---------- RECORDS
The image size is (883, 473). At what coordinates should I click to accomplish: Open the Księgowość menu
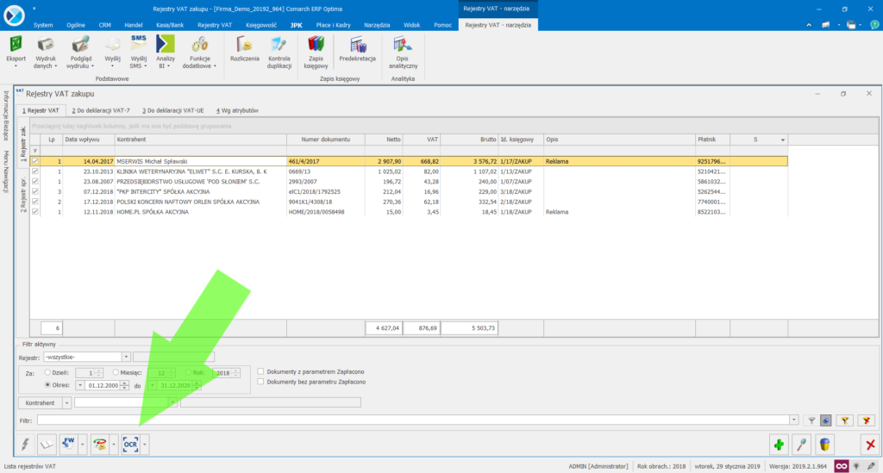click(x=259, y=25)
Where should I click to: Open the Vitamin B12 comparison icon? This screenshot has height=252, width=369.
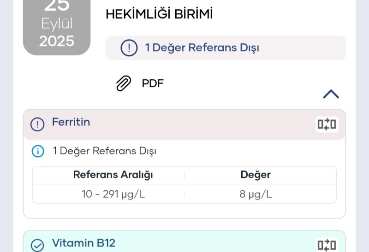click(x=327, y=245)
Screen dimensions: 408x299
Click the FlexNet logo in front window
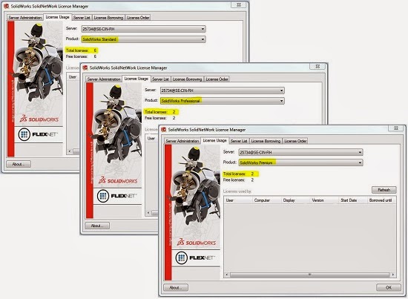[x=196, y=258]
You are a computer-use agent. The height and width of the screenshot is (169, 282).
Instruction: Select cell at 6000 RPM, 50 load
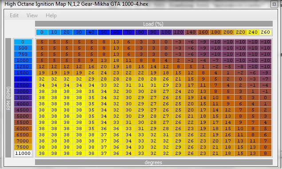pyautogui.click(x=104, y=129)
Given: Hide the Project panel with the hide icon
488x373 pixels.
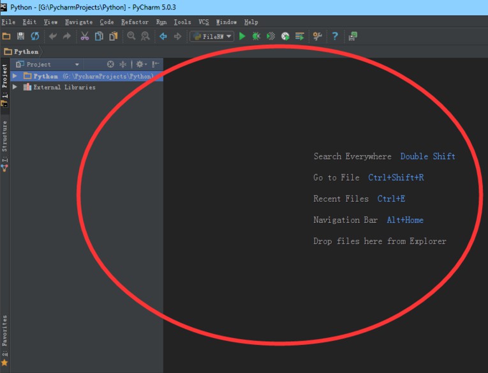Looking at the screenshot, I should (156, 65).
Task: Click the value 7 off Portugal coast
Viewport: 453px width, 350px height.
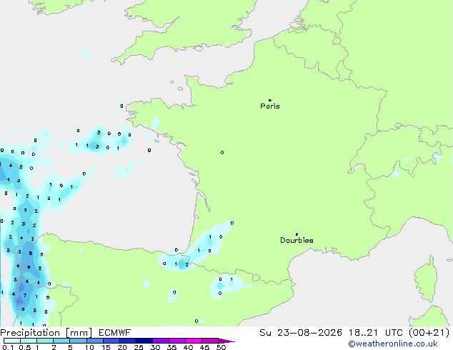Action: point(25,295)
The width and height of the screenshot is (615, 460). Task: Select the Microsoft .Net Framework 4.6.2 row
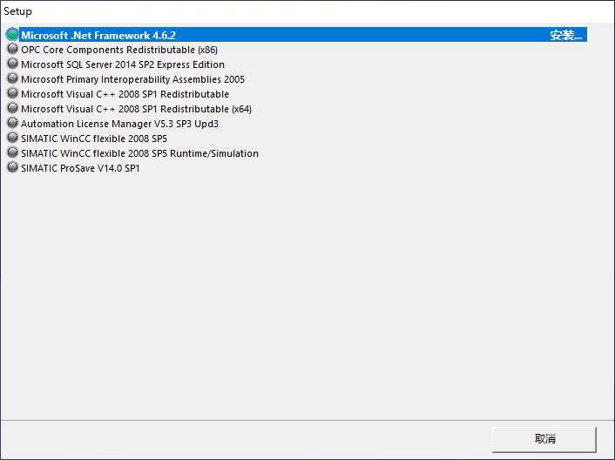tap(98, 36)

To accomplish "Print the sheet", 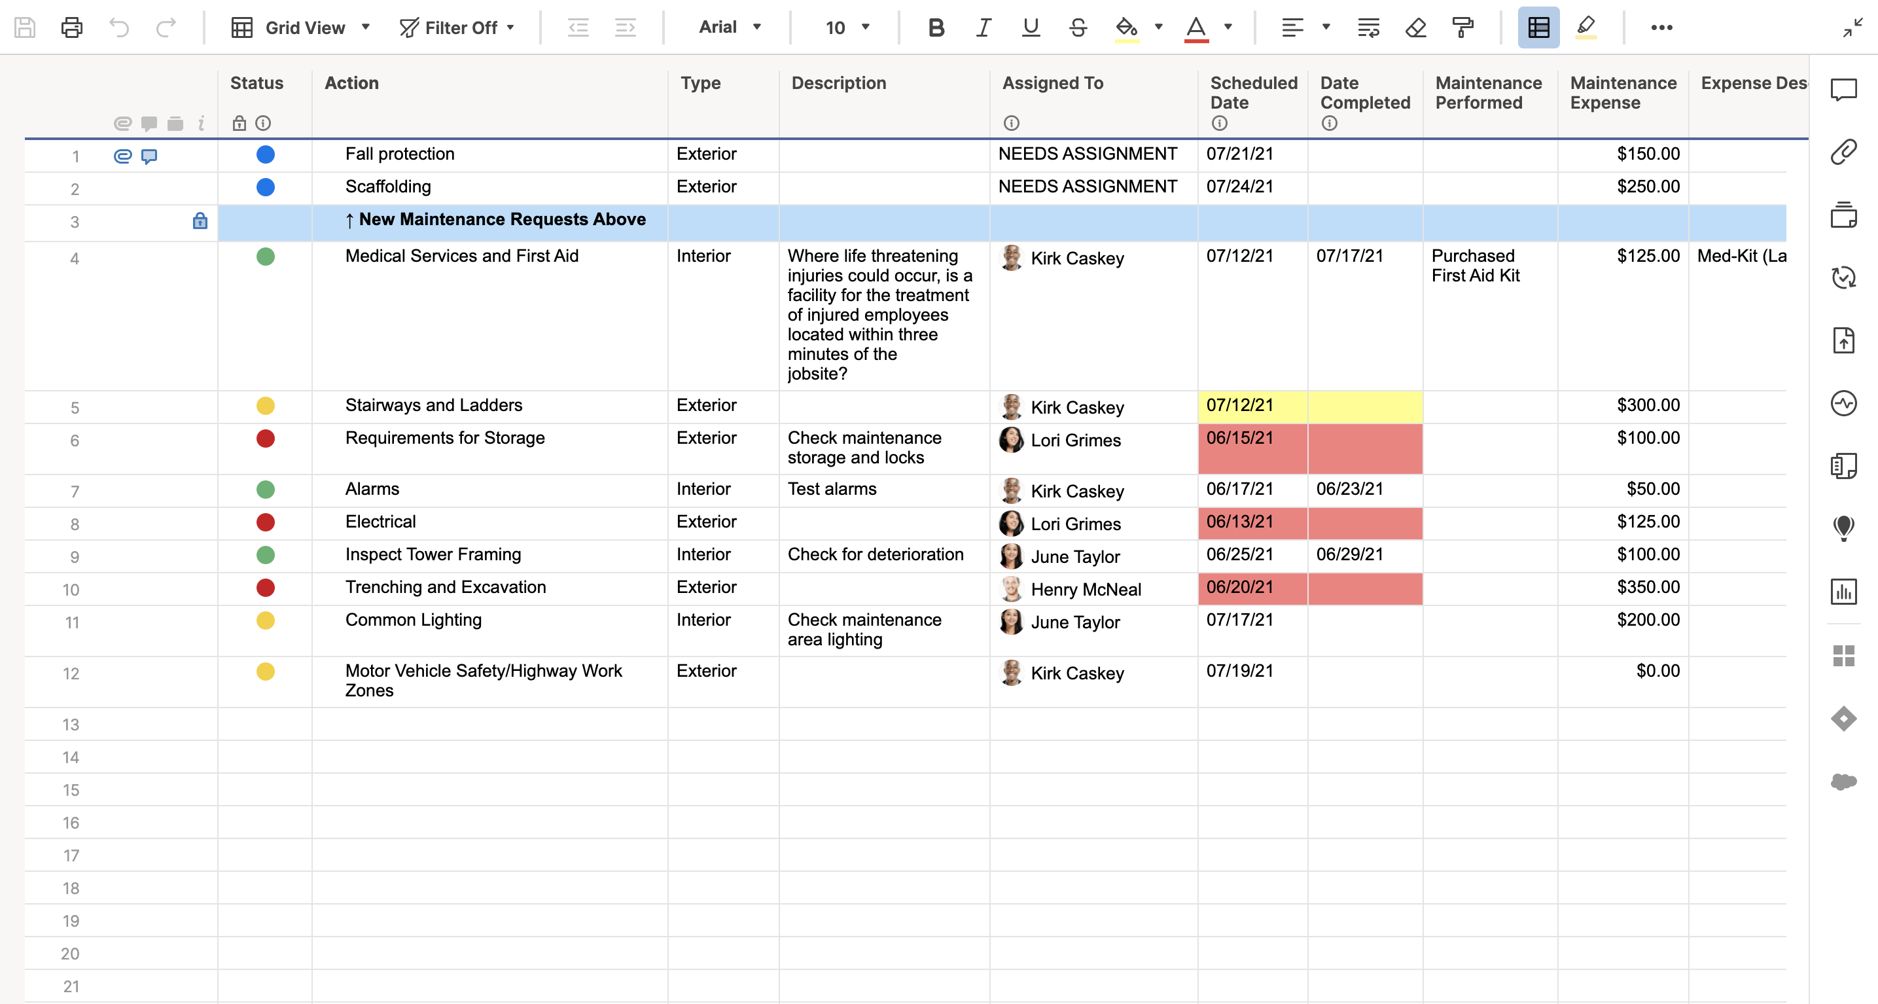I will [x=71, y=28].
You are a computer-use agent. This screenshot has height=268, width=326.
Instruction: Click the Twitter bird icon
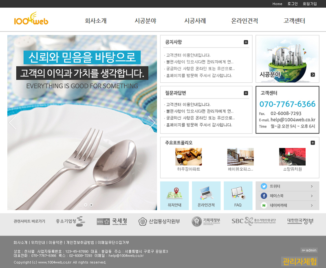[264, 186]
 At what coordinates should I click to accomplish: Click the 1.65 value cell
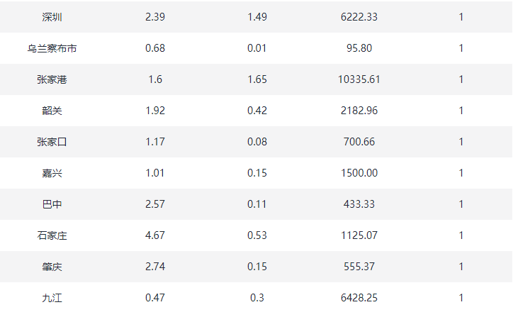pyautogui.click(x=257, y=79)
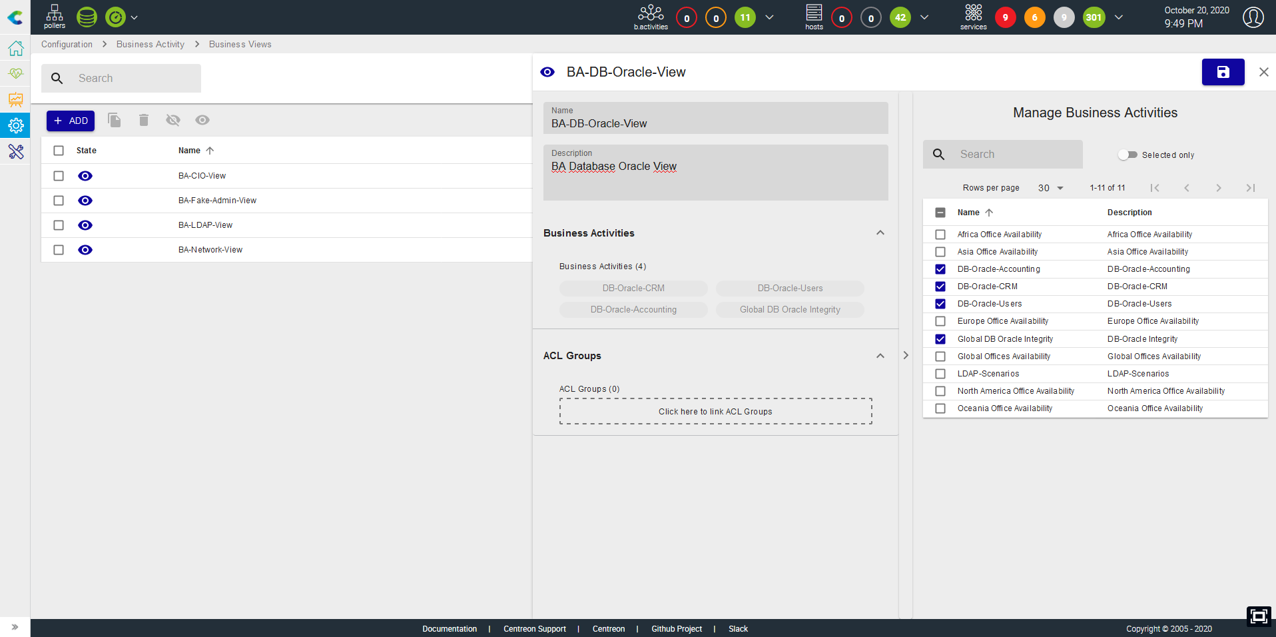
Task: Click the ADD button
Action: coord(71,121)
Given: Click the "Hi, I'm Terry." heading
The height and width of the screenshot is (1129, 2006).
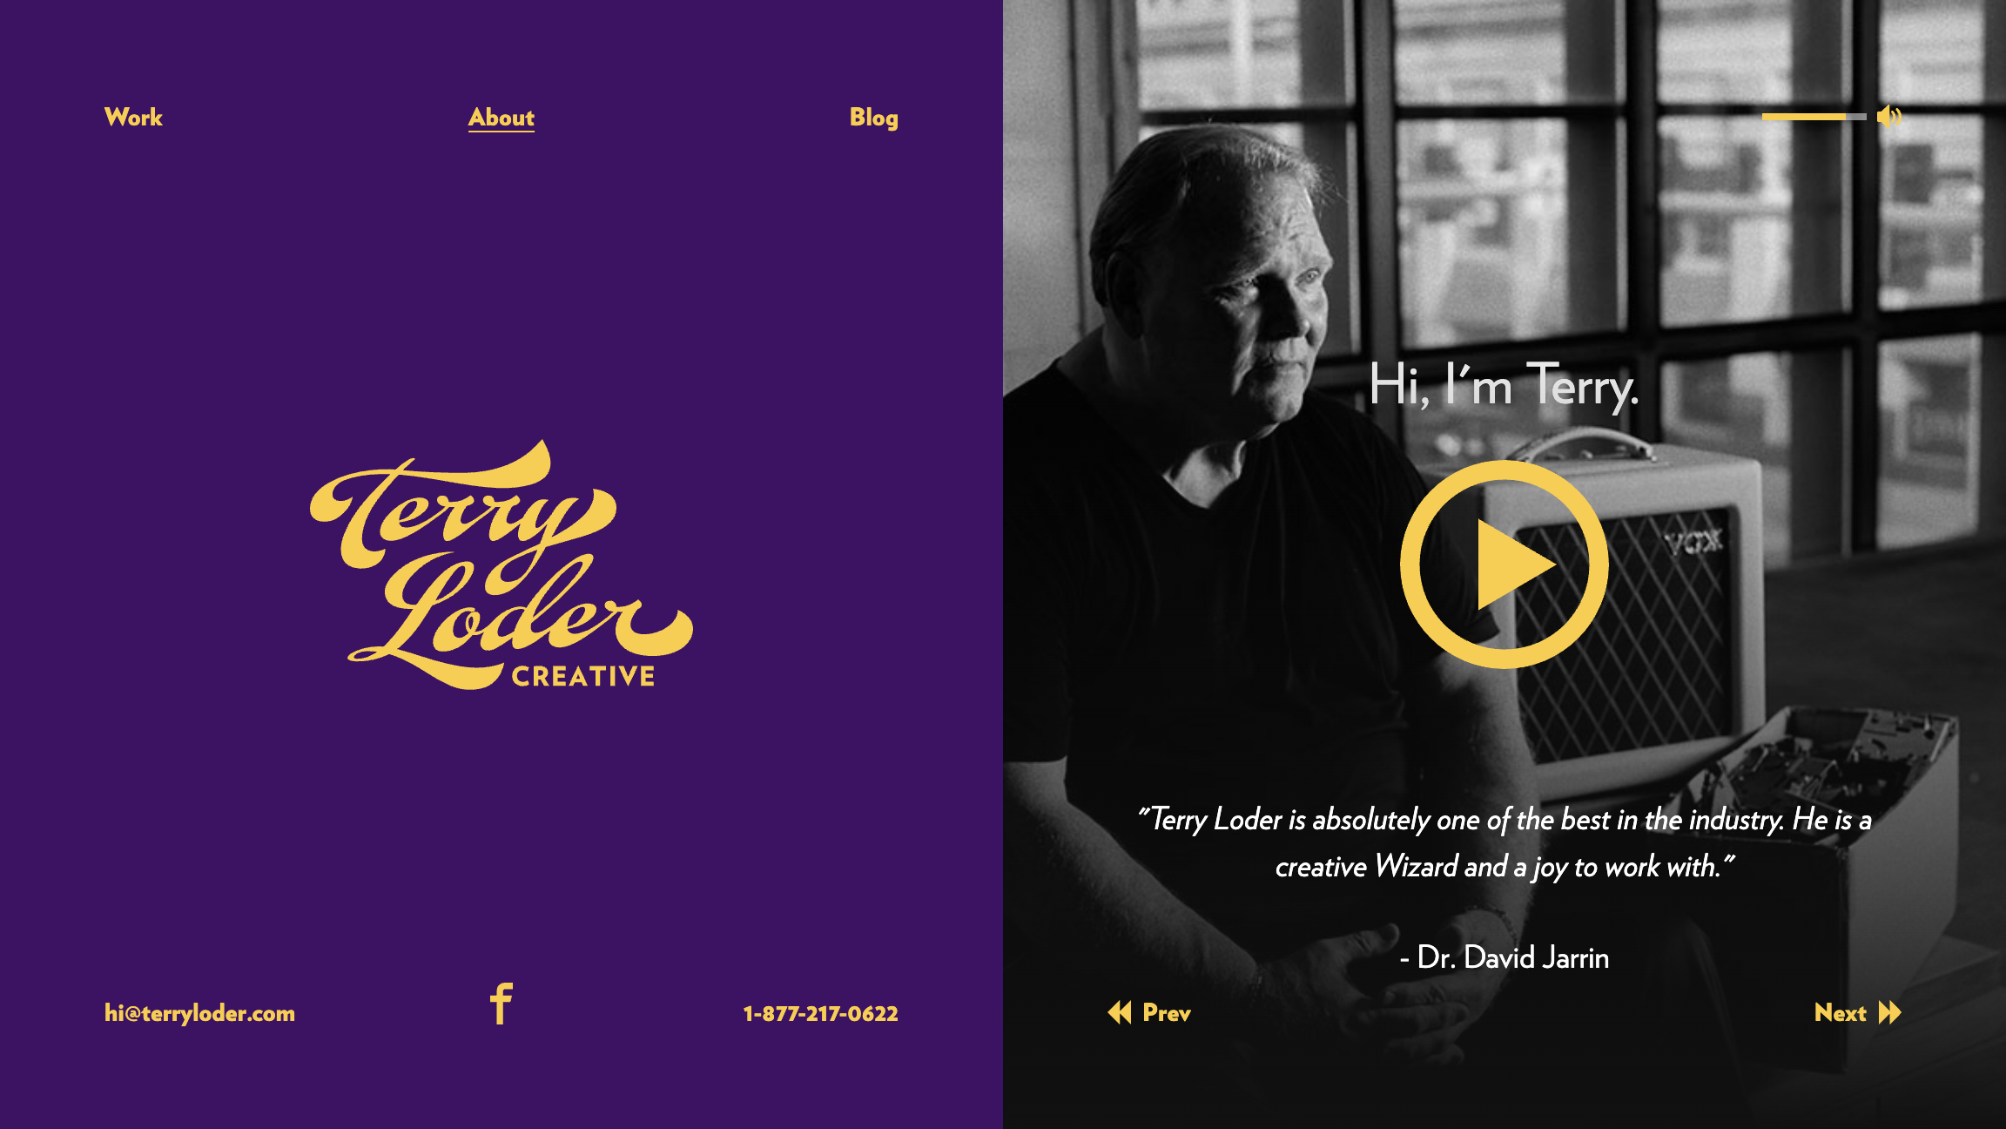Looking at the screenshot, I should (x=1504, y=384).
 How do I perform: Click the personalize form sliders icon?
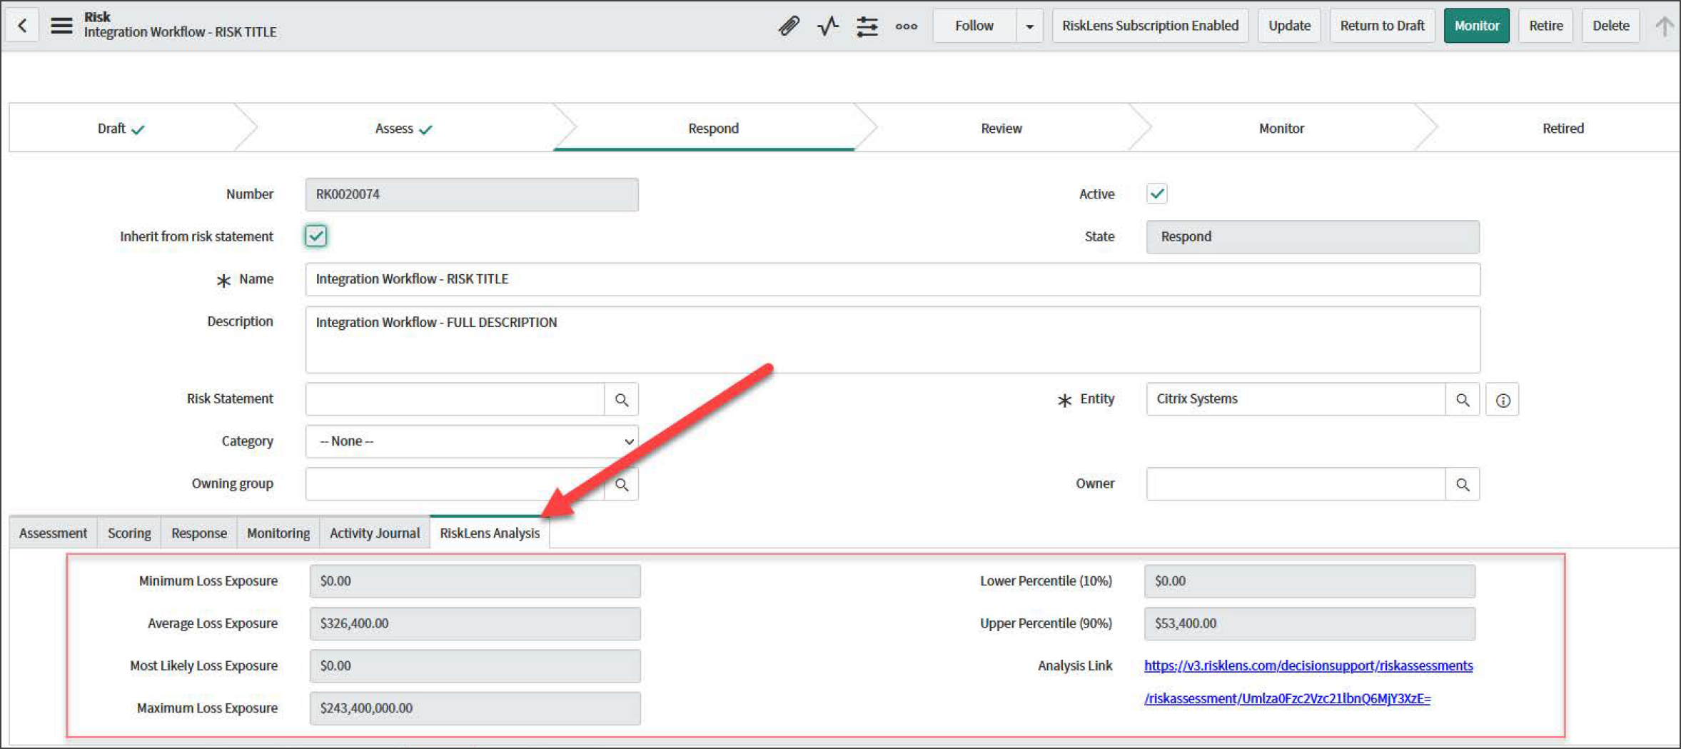[867, 26]
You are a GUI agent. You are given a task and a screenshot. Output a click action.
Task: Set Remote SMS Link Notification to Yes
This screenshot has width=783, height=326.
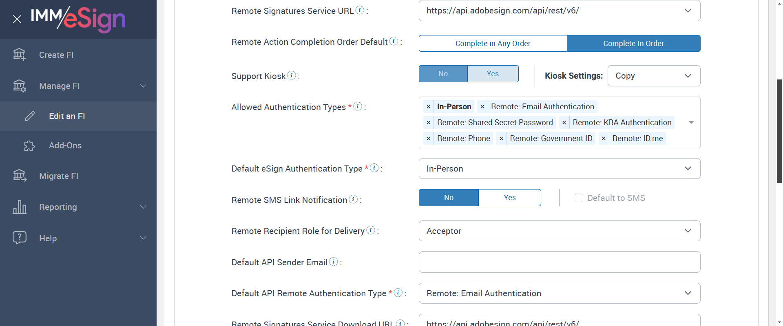click(510, 198)
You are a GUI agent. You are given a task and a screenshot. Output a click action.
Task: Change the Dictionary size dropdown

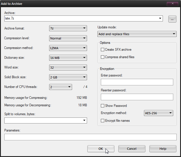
--------------------
### WHAT YOU NEED TO DO
Could you copy the material above verbatim, from the line with "You are a computer-use agent. This" up to and including the line with "click(510, 198)"? Leave the pictures out of your copy.

### COMPLETE ANSWER
You are a computer-use agent. This screenshot has height=268, width=326.
Instruction: Click the Twitter bird icon
[264, 186]
 At what coordinates should I click to accomplish: Click the 1.65 value cell
pyautogui.click(x=257, y=79)
Task: Click the ADD button
Action: coord(71,121)
Given: Click the "Hi, I'm Terry." heading
The height and width of the screenshot is (1129, 2006).
Looking at the screenshot, I should (x=1504, y=384).
 How do I perform: Click the personalize form sliders icon?
[867, 26]
You are a GUI agent. You are given a task and a screenshot. Output a click action.
Task: Set Remote SMS Link Notification to Yes
This screenshot has width=783, height=326.
click(510, 198)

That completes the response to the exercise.